Evaluation of a cross contamination model describing transfer of Salmonella spp. and Listeria monocytogenes during grinding of pork and beef.

In a previous study, a model was developed to describe the transfer and survival of Salmonella during grinding of pork (Møller, C.O.A., Nauta, M.J., Christensen, B.B., Dalgaard, P., Hansen, T.B., 2012. Modelling transfer of Salmonella typhimurium DT104 during simulation of grinding of pork. Journal of Applied Microbiology 112 (1), 90-98). The robustness of this model is now evaluated by studying its performance for predicting the transfer and survival of Salmonella spp. and Listeria monocytogenes during grinding of different types of meat (pork and beef), using two different grinders, different sizes and different numbers of pieces of meats to be ground. A total of 19 grinding trials were collected. Acceptable Simulation Zone (ASZ), visual inspection of the data, Quantitative Microbiological Risk Assessment (QMRA), as well as the Total Transfer Potential (TTP) were used as approaches to evaluate model performance and to access the quality of the cross contamination model predictions. Using the ASZ approach and considering that 70% of the observed counts have to be inside a defined acceptable zone of ±0.5 log10CFU per portion, it was found that the cross contamination parameters suggested by Møller et al. (2012) were not able to describe all 19 trials. However, for each of the collected grinding trials, the transfer event was well described when fitted to the model structure proposed by Møller et al. (2012). Parameter estimates obtained by fitting observed trials performed at different conditions, such as size and number of pieces of meat to be ground, may not be applied to describe cross contamination of unlike processing. Nevertheless, the risk estimates, as well as the TTP, revealed that the risk of disease may be reduced when the grinding of meat is performed in a grinder made of stainless steel (for all surfaces in contact with the meat), using a well-sharpened knife and holding at room temperatures lower than 4°C.

Effect of natural microbiota on growth of Salmonella spp. in fresh pork--a predictive microbiology approach.

This study was undertaken to model and predict growth of Salmonella and the dominating natural microbiota, and their interaction in ground pork. Growth of Salmonella in sterile ground pork at constant temperatures between 4 °C and 38 °C was quantified and used for developing predictive models for lag time, max. specific growth rate and max. population density. Data from literature were used to develop growth models for the natural pork microbiota. Challenge tests at temperatures from 9.4 to 24.1 °C and with Salmonella inoculated in ground pork were used for evaluation of interaction models. The existing Jameson-effect and Lotka-Volterra species interaction models and a new expanded Jameson-effect model were evaluated. F-test indicated lack-of-fit for the classical Jameson-effect model at all of the tested temperatures and at 14.1-20.2 °C this was caused by continued growth of Salmonella after the natural microbiota had reached their max. population density.

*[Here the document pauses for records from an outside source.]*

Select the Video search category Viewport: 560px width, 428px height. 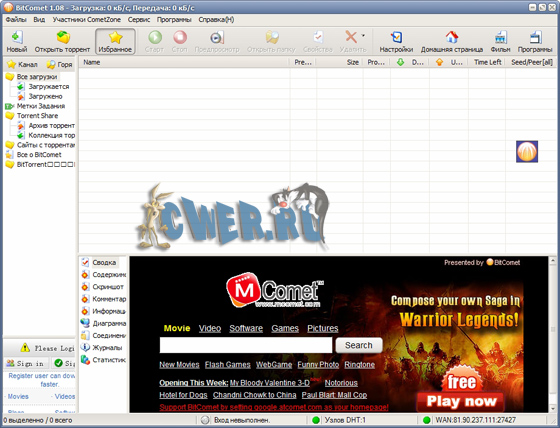(210, 328)
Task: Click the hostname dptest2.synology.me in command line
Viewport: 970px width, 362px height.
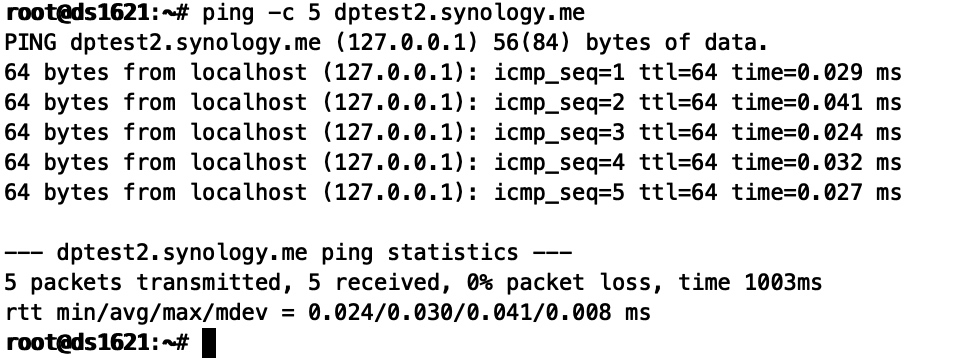Action: tap(458, 12)
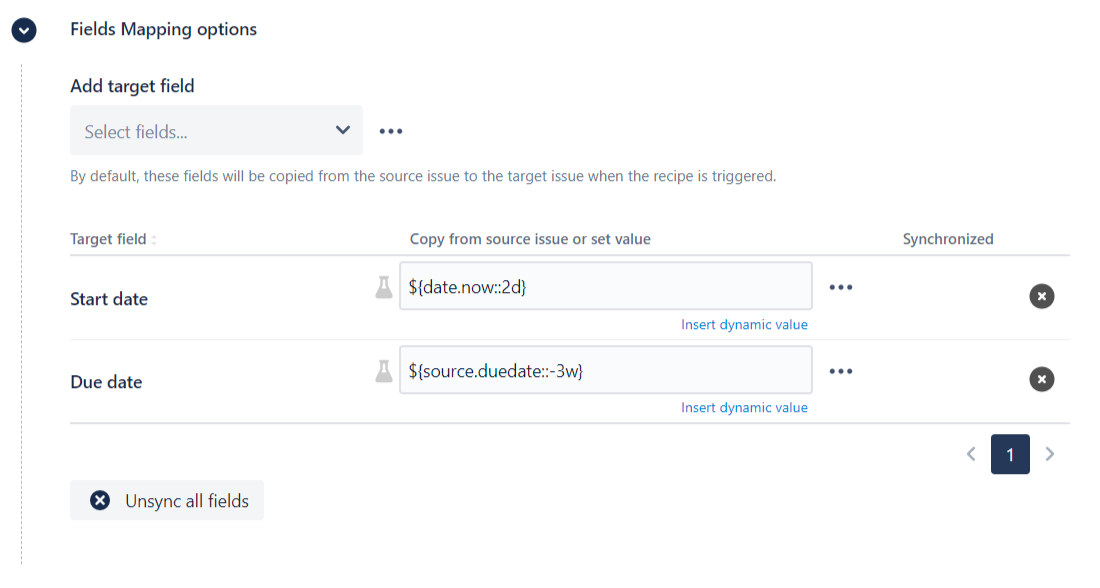Go to the previous page of fields

pyautogui.click(x=971, y=454)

The new expanded Jameson-effect model and the Lotka-Volterra model performed better and appropriately described the continued but reduced growth of Salmonella after the natural microbiota had reached their max. population density. The expanded Jameson-effect model is a new and simple species interaction model, which performed as well as the more complex Lotka-Volterra model.

Modelling transfer of Salmonella Typhimurium DT104 during simulation of grinding of pork.

AIMS: The aim of this study was to develop a model to predict cross-contamination of Salmonella during grinding of pork. METHODS AND RESULTS: Transfer rates of Salmonella were measured in three experiments, where between 10 and 20 kg meat was ground into 200-g portions. In each experiment, five pork slices of about 200 g per slice were inoculated with 8-9 log-units of Salmonella Typhimurium DT104 and used for building up the contamination in the grinder. Subsequently, Salmonella-free slices were ground and collected as samples of c. 200 g minced pork. Throughout the process, representative samples were quantitatively analysed for Salmonella. A model suggested by Nauta et al. (2005) predicting cross-contamination of Campylobacter in poultry processing and two modified versions of this model were tested. CONCLUSIONS: The present study observed a tailing phenomenon of transfer of Salmonella during a small-scale grinding process. It was, therefore, hypothesized that transfer occurred from two environmental matrices inside the grinder and a model was developed. The developed model satisfactorily predicted the observed concentrations of Salmonella during its cross-contamination in the grinding of up to 110 pork slices. SIGNIFICANCE AND IMPACT OF THE STUDY: The proposed model provides an important tool to examine the effect of cross-contamination in quantitative microbial risk assessments and might also be applied to various other food processes where cross-contamination is involved.